Hay veces que la mejor forma de agitar conciencias es sacar un móvil en el momento y lugar adecuados. Ocurrió hace unas semanas en Escalona, Toledo, cuando uno de los turistas que esperaban para entrar en el castillo de la localidad observó que empezaban a caer piedras de una de las torres. Su impulso fue grabar la escena, con lo que acabó inmortalizando los cinco segundos escasos en los que la estructura se desmorona entre una nube de polvo, llevándose consigo siglos de historia. El vídeo acabó viralizándose y derivando en otro debate: la conservación de los castillos de España.
Al fin y al cabo Escalona no es un caso único.
Dos derrumbes en un año. El Castillo de Escalona es una fortaleza señorial cuya historia puede rastrearse hasta la época romana y abarca un período que se extiende del siglo I d.C. al XII. Ni eso, ni su condición de BIC, ni los planes del Ayuntamiento de restaurar parte de la estructura impidieron que hace dos meses, el 14 de marzo, la torre albarrana se derrumbara ante la cámara de un turista.

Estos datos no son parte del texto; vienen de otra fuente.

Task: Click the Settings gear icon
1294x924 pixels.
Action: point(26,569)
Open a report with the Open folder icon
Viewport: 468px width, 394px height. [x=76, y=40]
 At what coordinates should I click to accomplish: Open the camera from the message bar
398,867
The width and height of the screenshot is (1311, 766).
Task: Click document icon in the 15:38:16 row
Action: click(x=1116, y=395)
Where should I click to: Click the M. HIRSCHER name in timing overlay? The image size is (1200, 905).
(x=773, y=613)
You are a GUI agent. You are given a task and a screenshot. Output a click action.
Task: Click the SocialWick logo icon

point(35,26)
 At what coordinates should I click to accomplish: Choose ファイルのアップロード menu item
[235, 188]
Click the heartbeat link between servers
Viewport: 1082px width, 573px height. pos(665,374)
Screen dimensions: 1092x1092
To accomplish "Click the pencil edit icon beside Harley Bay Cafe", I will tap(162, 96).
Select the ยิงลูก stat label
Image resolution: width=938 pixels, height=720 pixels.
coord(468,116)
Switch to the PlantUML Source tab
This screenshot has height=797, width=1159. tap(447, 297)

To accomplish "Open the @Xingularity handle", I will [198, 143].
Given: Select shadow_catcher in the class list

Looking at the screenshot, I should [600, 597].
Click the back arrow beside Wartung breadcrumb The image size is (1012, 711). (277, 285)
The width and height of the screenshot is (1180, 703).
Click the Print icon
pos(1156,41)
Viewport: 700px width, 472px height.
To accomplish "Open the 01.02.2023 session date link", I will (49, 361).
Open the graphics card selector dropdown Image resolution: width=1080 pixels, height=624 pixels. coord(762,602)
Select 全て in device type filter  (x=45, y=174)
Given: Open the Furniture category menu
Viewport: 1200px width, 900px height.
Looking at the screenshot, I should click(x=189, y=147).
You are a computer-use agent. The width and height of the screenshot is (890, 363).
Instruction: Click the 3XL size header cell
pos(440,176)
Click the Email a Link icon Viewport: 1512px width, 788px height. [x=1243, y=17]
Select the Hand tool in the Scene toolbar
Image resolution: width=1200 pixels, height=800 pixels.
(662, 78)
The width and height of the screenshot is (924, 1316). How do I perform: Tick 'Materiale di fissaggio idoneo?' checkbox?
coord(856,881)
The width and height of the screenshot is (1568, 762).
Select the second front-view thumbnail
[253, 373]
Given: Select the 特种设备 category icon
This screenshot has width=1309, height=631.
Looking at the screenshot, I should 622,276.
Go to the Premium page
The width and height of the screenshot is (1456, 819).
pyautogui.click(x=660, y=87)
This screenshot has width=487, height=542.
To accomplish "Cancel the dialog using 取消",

El castillo Almonacid de Toledo es también otra joya patrimonial de origen musulmán cuya crónica se remonta al menos al 848. De nuevo, ni esa antigüedad, ni su enorme riqueza histórica, ni su protección como BIC impidieron que a comienzos de abril de 2025 una de sus torres más emblemáticas se desmoronase tras varias semanas de intensas lluvias.
“Hemos llegado a esta situación porque no se gastan [la Junta y los propietarios] un euro en patrimonio histórico. Ha pasado al final lo que temíamos: se ha caído”, explicaba la regidora, Almudena González, a El País.